§ Problem description:
Exact wording is needed for every line from the one holding "The width and height of the screenshot is (552, 392)." to the end of the records below; write those lines out and omit the pictures.

§ Given records:
++++++++++

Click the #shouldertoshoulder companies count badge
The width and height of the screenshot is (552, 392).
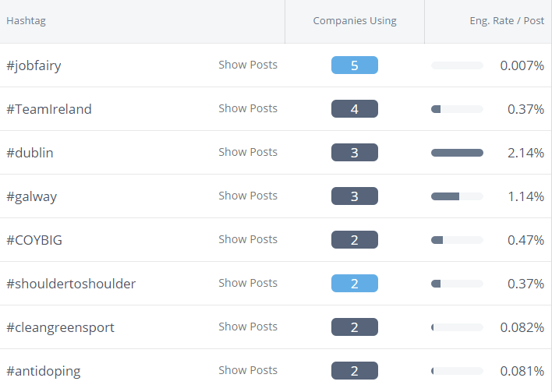[354, 284]
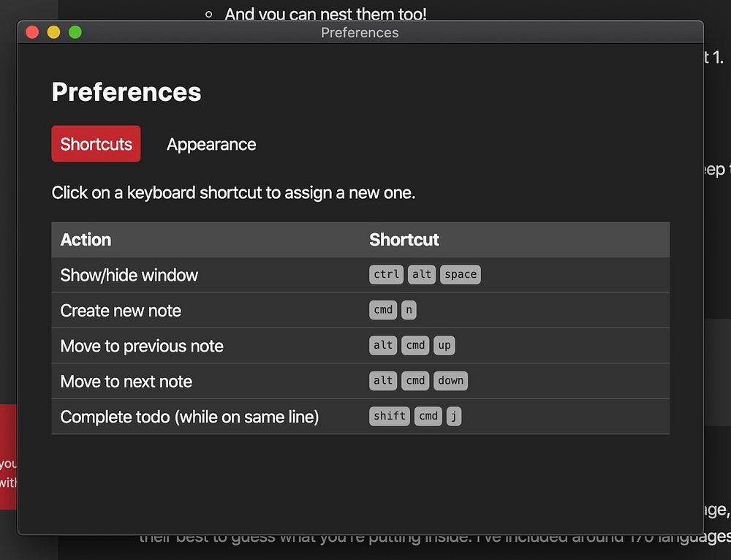Maximize the Preferences window with green button
The width and height of the screenshot is (731, 560).
click(x=75, y=32)
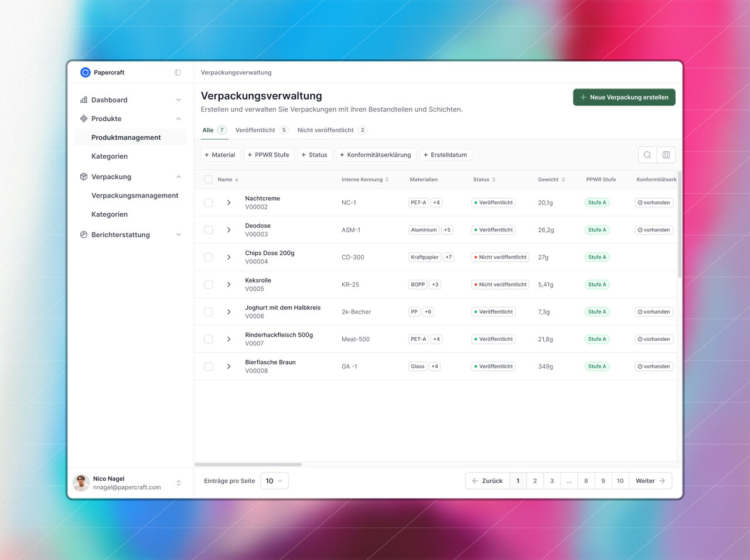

++++++++++

§ Your solution:
The width and height of the screenshot is (552, 392).
[354, 284]
Maximize the Preferences window with green button
The width and height of the screenshot is (731, 560).
click(x=75, y=32)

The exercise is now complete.